I nuovi orizzonti terapeutici offrono ulteriori spunti: sia per l’HIV che per il Covid, infatti, ulteriori soluzioni potrebbero essere negli anticorpi monoclonali, che sono diventati uno dei prodotti farmaceutici più importanti anche in ambito infettivologico. Il primo monoclonale in tal senso è stato impiegato per il virus respiratorio sinciziale, poi per il Clostridium difficile; recentemente sono iniziati gli studi e le prime applicazioni per l’HIV e per il Covid. Nella recente pandemia, questo approccio terapeutico si è rivelato fondamentale per evitare che la patologia innescata dal Covid degenerasse nelle sue forme più gravi.

 

In particolare, un anticorpo monoclonale, l’ibalizumab, che ha superato la fase III di sperimentazione, è stato approvato da FDA. EMA e AIFA e a breve sarà disponibile negli ambulatori. «Questo anticorpo monoclonale si attacca le cellule CD4 impedendo l’ingresso del virus nella cellula – spiega la dottoressa Anna Maria Cattelan –. Questo approccio terapeutico è stato studiato per i pazienti con alle spalle una lunga storia di terapia antiretrovirale ed in fallimento virologico.
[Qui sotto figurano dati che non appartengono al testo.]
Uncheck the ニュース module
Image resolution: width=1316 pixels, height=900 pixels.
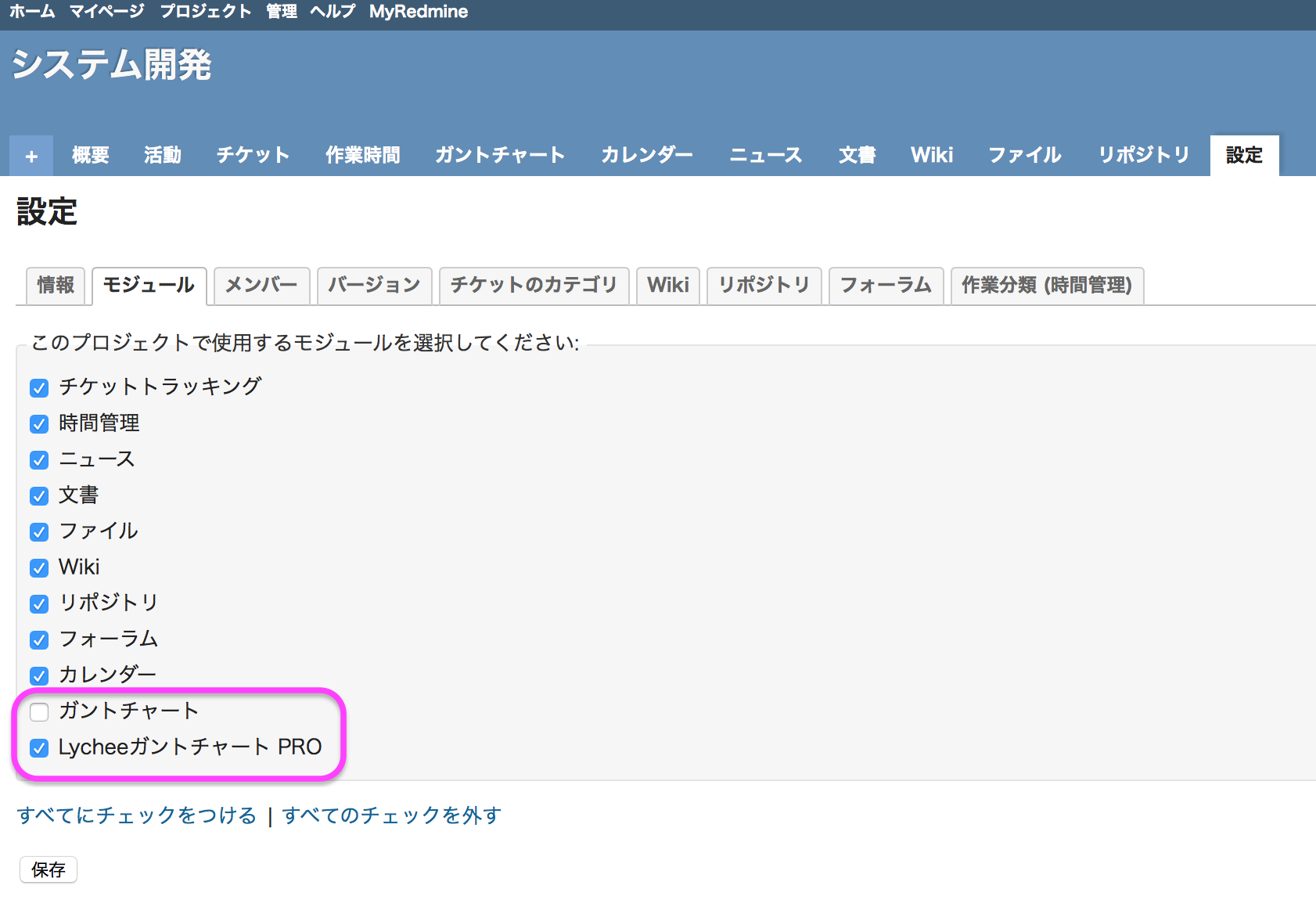(x=38, y=459)
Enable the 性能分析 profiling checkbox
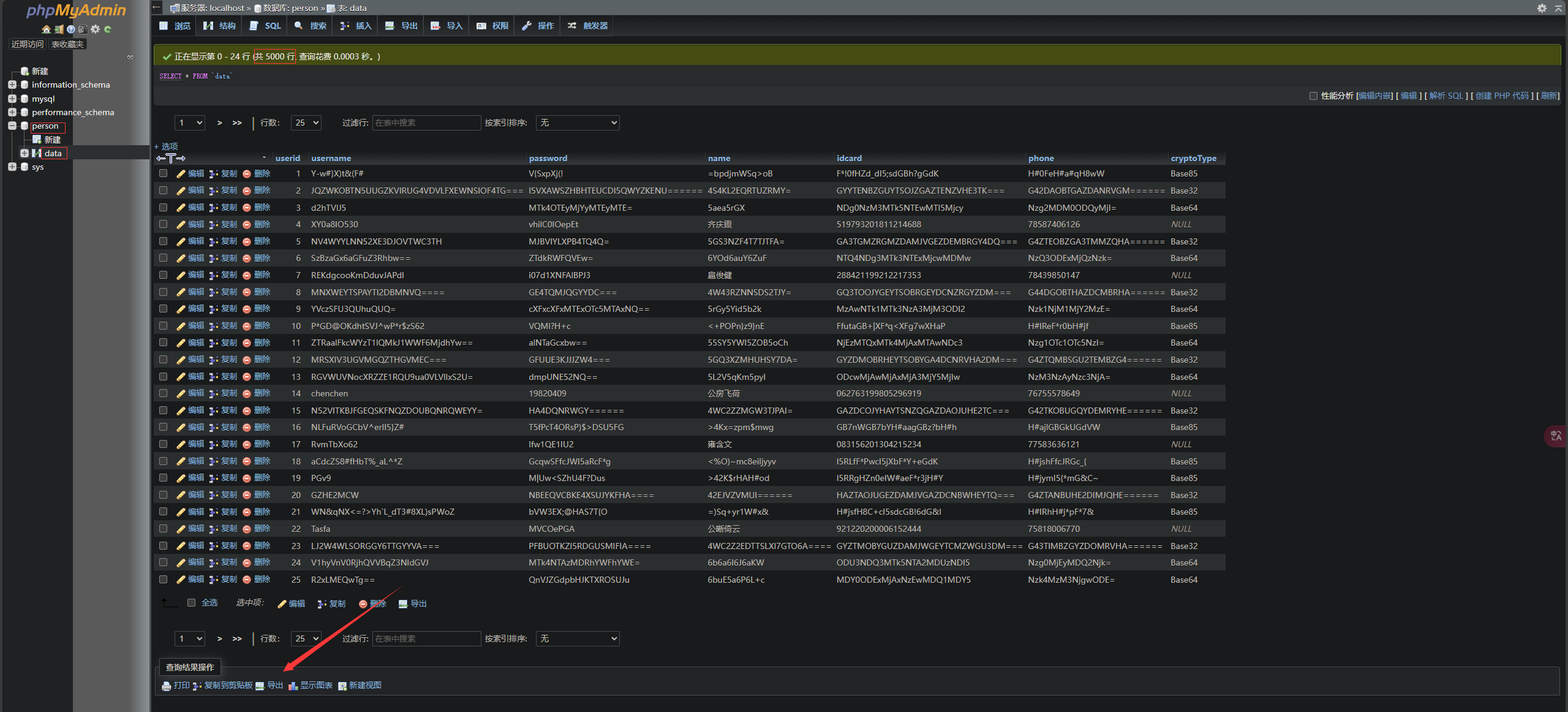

I dati a 96 settimane di trattamento indicano che anche in soggetti pluri-falliti vi è stata una risposta virologica nel 56% dei casi; direi un risultato importante per futuri sviluppi della molecola».

 

«Questo è solo l’inizio, visto che questi anticorpi monoclonali potrebbero essere usati anche in altri contesti, come nella terapia iniziale e addirittura nella prevenzione dell’HIV. Uno studio pubblicato quest’anno sul New England Journal of Medicine nella prevenzione dell’infezione da HIV su più di 4mila soggetti ad elevato rischio di infezione, pur non dimostrando un’efficacia nel raggiungimento di questo ambizioso risultato, ha rappresentato un importante ‘proof of concept’, sia per lo sviluppo di futuri vaccini, che per la programmazione di ulteriori futuri studi che dovranno prevedere la contemporanea combinazione di più anticorpi monoclonali capaci di aggredire il virus in modo definitivo. Certamente si sta aprendo un decennio che vedrà lo sviluppo di molte strategie terapeutiche avanzate, tra cui certamente la terapia genica».

 

Tra le non poche analogie che caratterizzano Covid e HIV, si sta facendo spazio una ricerca inerente all’effetto che entrambi i virus hanno sull’invecchiamento dell’individuo, inteso come condizione di fragilità rispetto all’accumulo di deficit nel corso della nostra vita. HIV e Post Acute Covid Syndrome (PACS), spesso definito semplicemente Long Covid, sono uniti da questo meccanismo biologico di accelerazione del fenomeno dell’invecchiamento con progressione della fragilità. Proprio sul tema dell’invecchiamento si è delineata da alcuni anni una nuova scienza, la geroscience, secondo cui l’invecchiamento è una malattia su cui si dovrebbe intervenire con diagnosi precoci per favorire interventi mirati attraverso farmaci senolitici, che possono uccidere le cellule che invecchiano, e senomorfici, che possono modificare l’invecchiamento cellulare.